# GREETINGS from KL, Malaysia!



## d3vil (Jan 18, 2008)

hi guys!

thought i should do the routine shoutout 

I'm new to production, having experience my first one last year as a production exec in a musical theater... but yah, being a small company we pretty much are jack of all trades when it comes to execution time hehehe

this yr i'll be involved in another production so yah, googled and i found this gem aka encyclopedia online to help me prepare myself since training is on the job.
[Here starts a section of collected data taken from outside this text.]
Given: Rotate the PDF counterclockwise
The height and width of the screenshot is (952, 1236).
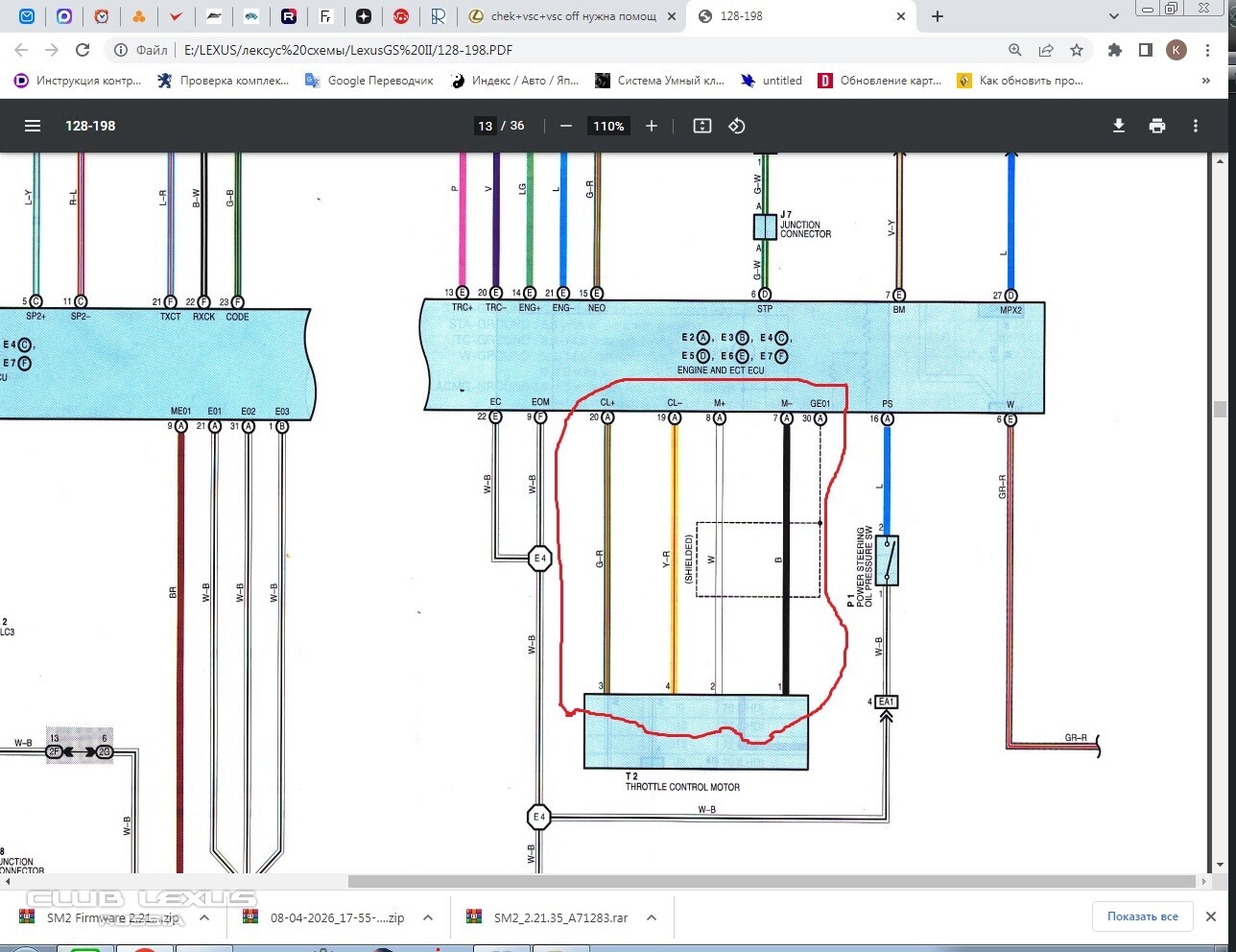Looking at the screenshot, I should point(737,126).
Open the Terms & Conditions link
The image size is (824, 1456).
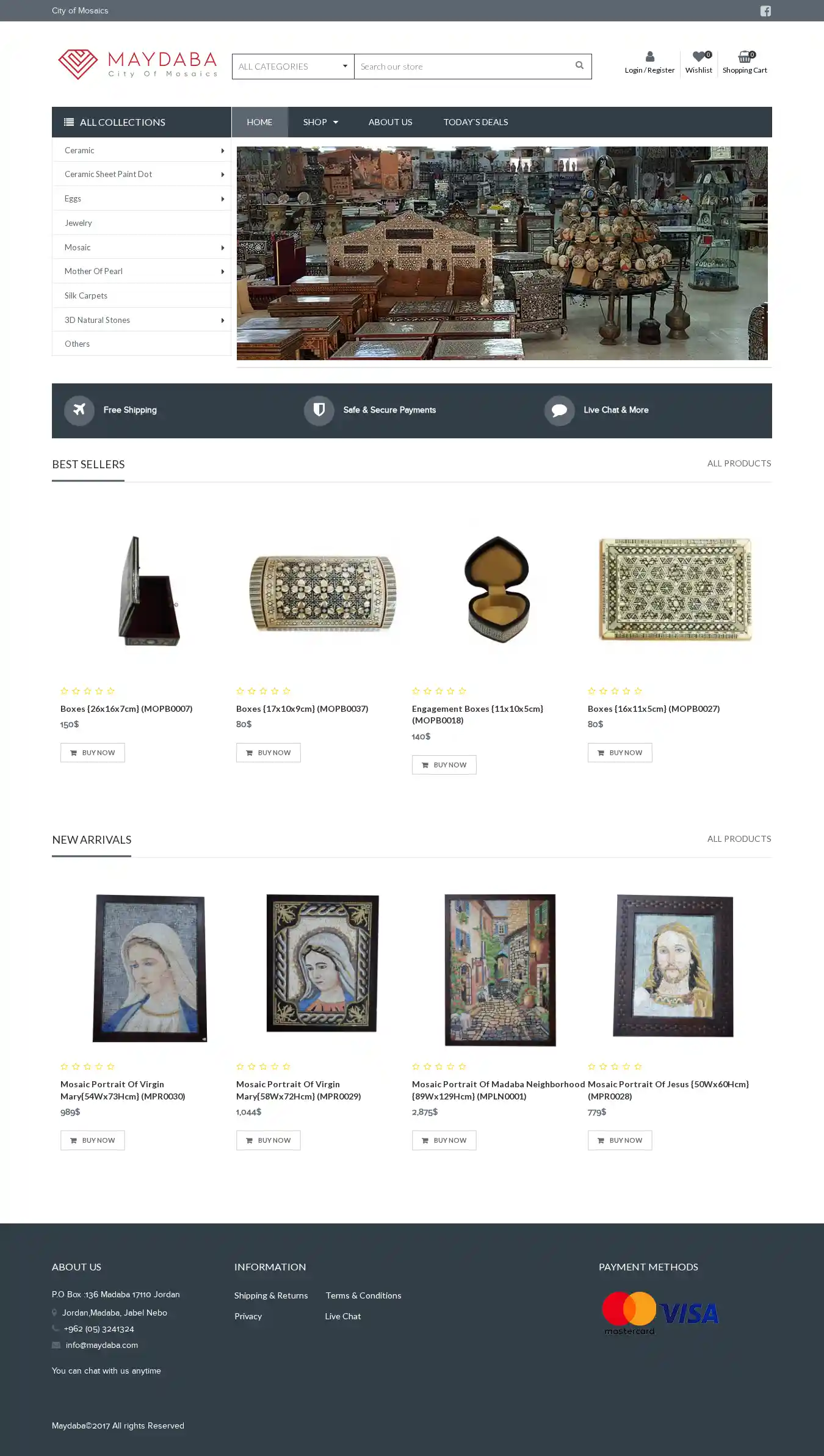(363, 1295)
Thanks and really... great forum!


----------



## Chris15 (Jan 18, 2008)

Welcome aboard. It seems I'm the first of the regular mob,so here goes the standard blurb... The search feature s your friend. After using that, please feel free to ask questions and post replies, we all like to learn from each other. It's up to you whether you care to get involved in the off topic debates / civil wars / what have you... Usually buried in there will be something useful though. Oh and we don't bite. At least not normally and not new people


----------



## soundlight (Jan 18, 2008)

Welcome aborad. Chris covered all of the important stuff. Hopefully you'll stick around - there're so many people here who just post once or twice and then leave - it's always good to see new long-term members.


----------



## d3vil (Jan 18, 2008)

definately will be around...

thanks for not biting


----------



## soundlight (Jan 18, 2008)

d3vil said:


> thanks for not biting



It's a privilege around here...it doesn't come until you've been around long enough.


----------



## Chris15 (Jan 18, 2008)

soundlight said:


> It's a privilege around here...it doesn't come until you've been around long enough.
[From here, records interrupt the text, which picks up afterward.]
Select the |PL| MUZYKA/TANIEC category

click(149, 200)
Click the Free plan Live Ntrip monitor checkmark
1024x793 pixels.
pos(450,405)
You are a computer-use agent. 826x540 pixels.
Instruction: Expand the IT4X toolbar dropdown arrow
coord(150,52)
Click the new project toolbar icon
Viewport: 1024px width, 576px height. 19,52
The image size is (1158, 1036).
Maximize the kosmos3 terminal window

I think that's the first time I've ever seen being bitten as a privilege to be earnt...


----------



## Van (Jan 18, 2008)

Welcome Aboard! Just for clarification, when Chriss15 says, " _First of the regular Mob..._" He's reffering to his frequency of visits to Control Booth, He is in no other way " *regular*" .
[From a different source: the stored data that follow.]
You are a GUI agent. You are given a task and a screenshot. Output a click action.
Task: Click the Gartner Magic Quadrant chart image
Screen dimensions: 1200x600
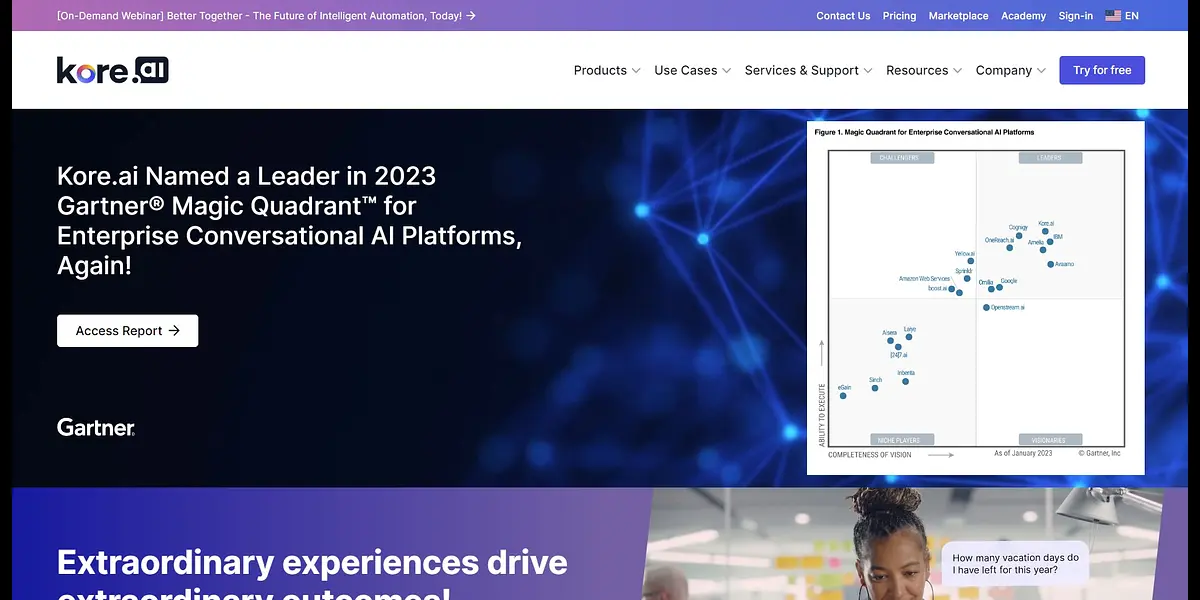click(975, 297)
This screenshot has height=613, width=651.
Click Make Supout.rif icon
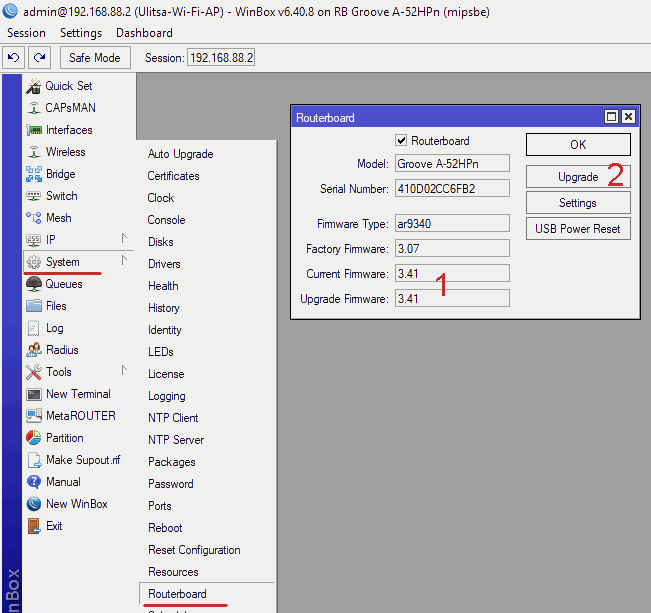(34, 460)
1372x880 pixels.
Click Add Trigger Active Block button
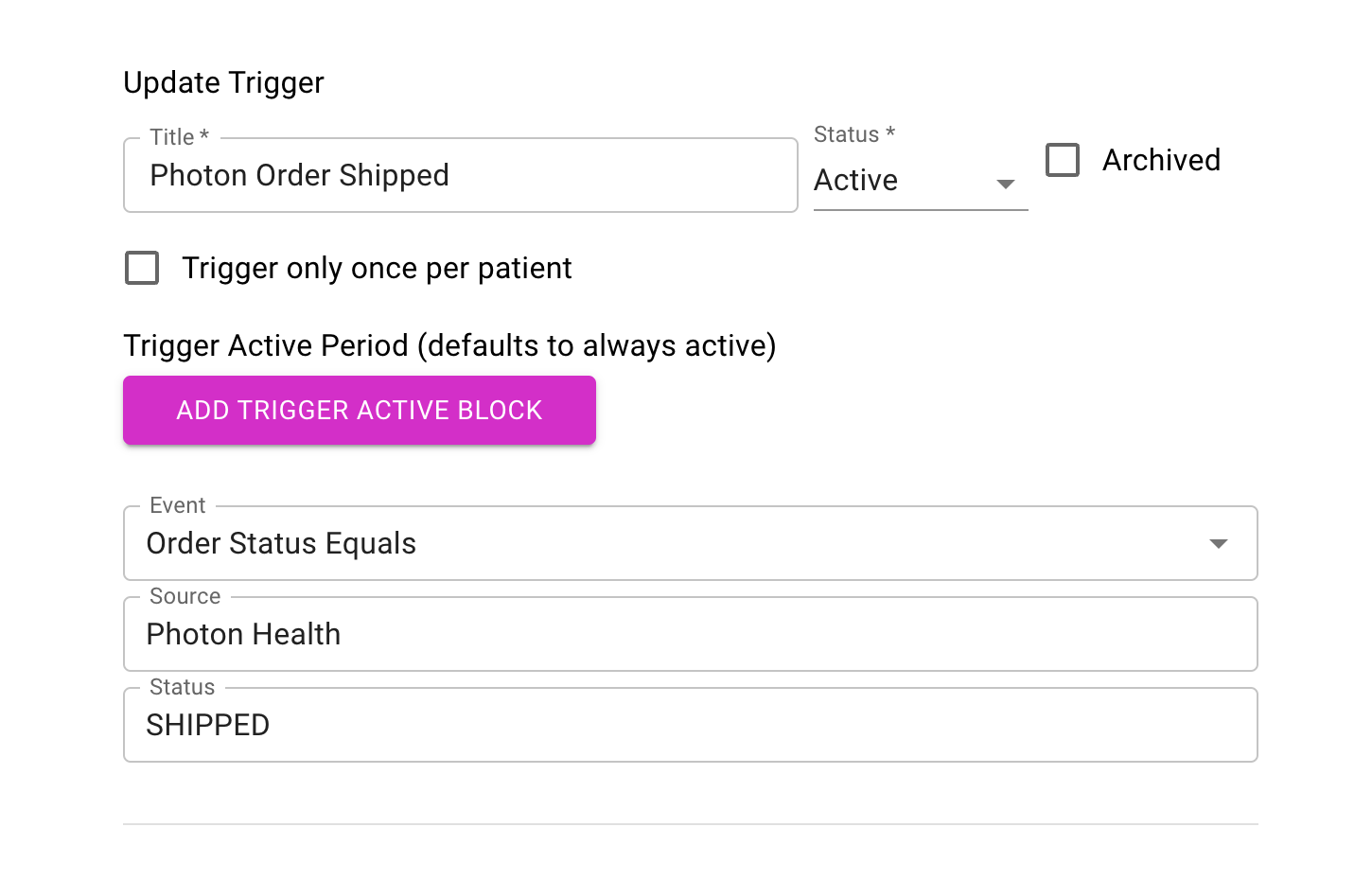tap(360, 410)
Have Fun, Ask a lot of questions, answer what you can.


----------



## gafftaper (Jan 18, 2008)

I too am part of the "Irregular Mom"... but bran cereal is doing wonders for me. 

Welcome! to the Booth. Have some fun and learn a lot!


----------



## Chris15 (Jan 18, 2008)

Van, given we *are* discussing theatre here, I'm quite happy not to be "normal" or "regular" thankyou... But what is normal anyway?


----------



## gafftapegreenia (Jan 18, 2008)

Define lamron.


----------



## d3vil (Jan 20, 2008)

hahaha!

i thought all theater ppl are a lil bit eccentric? hence normal/regular does not exist in their vocab...


----------



## Chris15 (Jan 20, 2008)

d3vil said:


> hahaha!
> 
> i thought all theater ppl are a lil bit eccentric? hence normal/regular does not exist in their vocab...



Well it all depends how you define the term "theatre people" because I haven't been in a theatre persay for a while now... And so I'm claiming that I'm not really a theatre person and so I'm normal in the "real" world sense. But wait, that's not true. I'm not normal. I'm an engineer.


----------



## d3vil (Jan 21, 2008)

Chris15 said:


> Well it all depends how you define the term "theatre people" because I haven't been in a theatre persay for a while now... And so I'm claiming that I'm not really a theatre person and so I'm normal in the "real" world sense. But wait, that's not true. I'm not normal. I'm an engineer.




actually, before i discovered the "darkside" of theater production i'm an IT person with a 9-5 job. and believe me when i say all techs ain't normal as well 

anyone knows if there's any other member from this side of the world?


----------



## Logos (Jan 21, 2008)

Well there are a number of Aussies and I think there is someone from Singapore. Not sure.
Oh sorry cutlunch there's a Kiwi too.


----------



## Chris15 (Jan 21, 2008)

Err mate, the world is round and so doesn't really have sides

JustinPBrunei is in Brunei and a SEARCH shows up a couple of people in Singapore who made passing visits...


----------



## Hughesie (Jan 23, 2008)

Brains 


i am hughesie, the dark side of the technical theatre forum that is CB

Hi


----------